#### Aim of the exercise
Reproduce exactly the run of lines that begins with the one containing "Select the Wizard_label label element line" and ends with the last line of the records, omitting pictures.

(Collected data)

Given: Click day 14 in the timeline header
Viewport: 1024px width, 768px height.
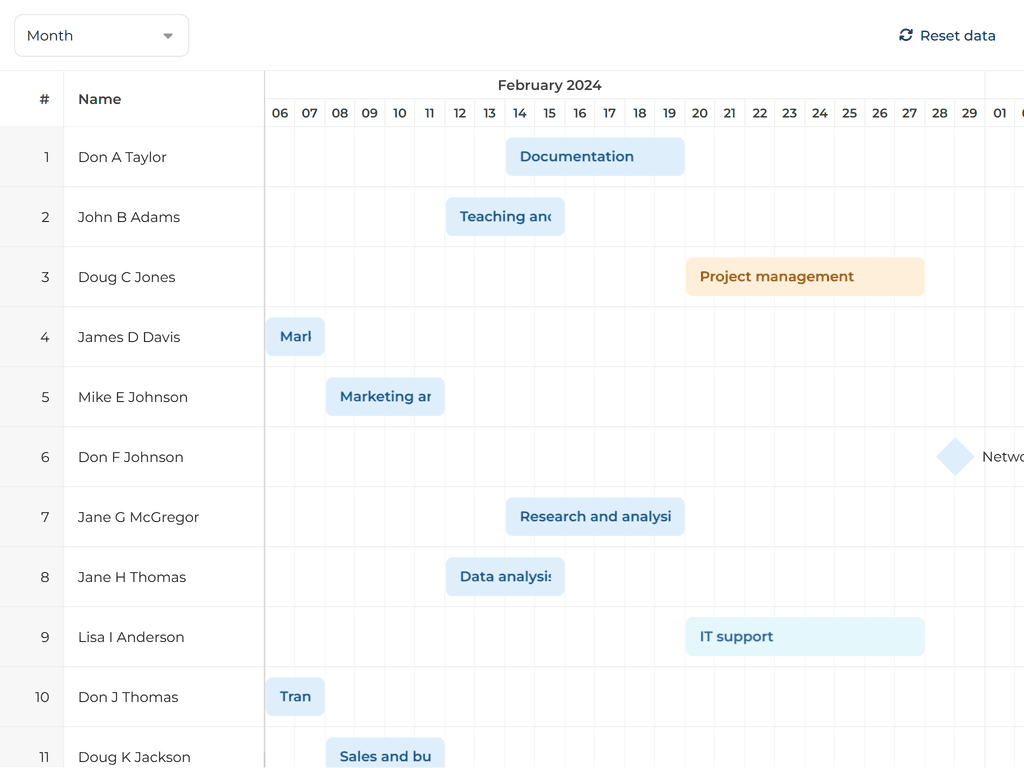Looking at the screenshot, I should pyautogui.click(x=520, y=113).
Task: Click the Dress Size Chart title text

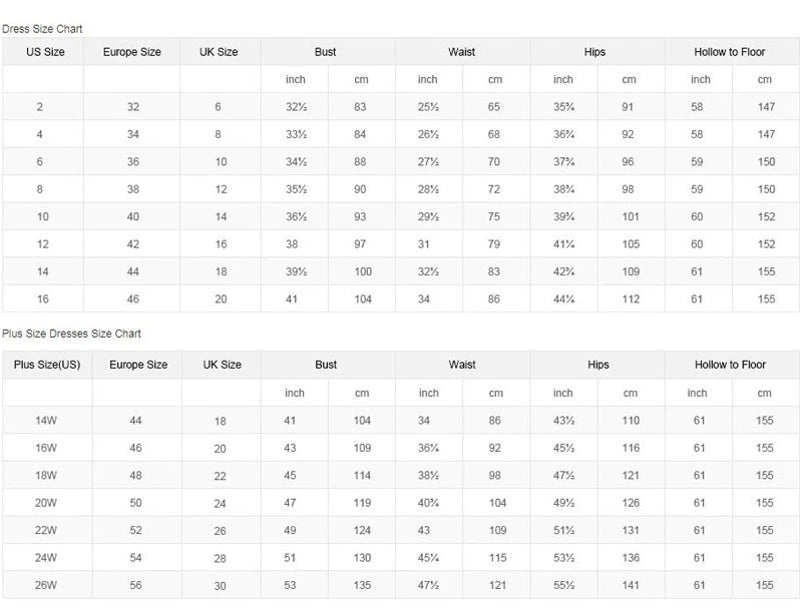Action: pos(42,29)
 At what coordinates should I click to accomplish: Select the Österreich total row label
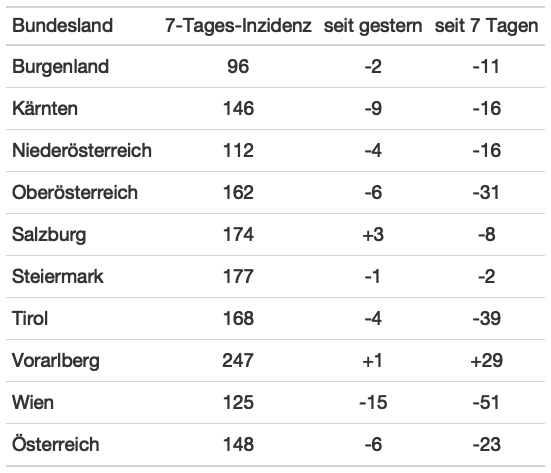click(x=56, y=444)
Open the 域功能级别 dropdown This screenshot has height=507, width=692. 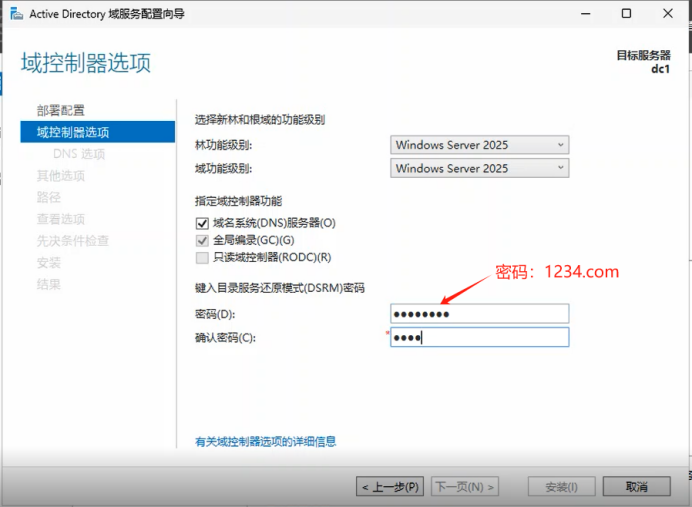tap(480, 168)
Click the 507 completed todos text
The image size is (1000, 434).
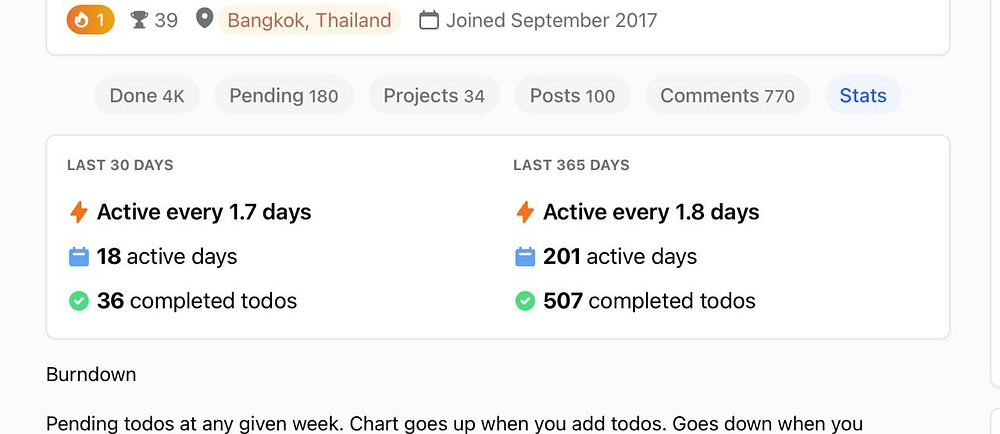(x=649, y=301)
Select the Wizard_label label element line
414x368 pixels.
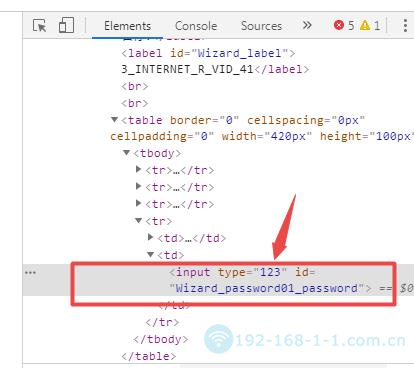209,53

#### Completed task
Select the Wizard_label label element line
414x368 pixels.
209,53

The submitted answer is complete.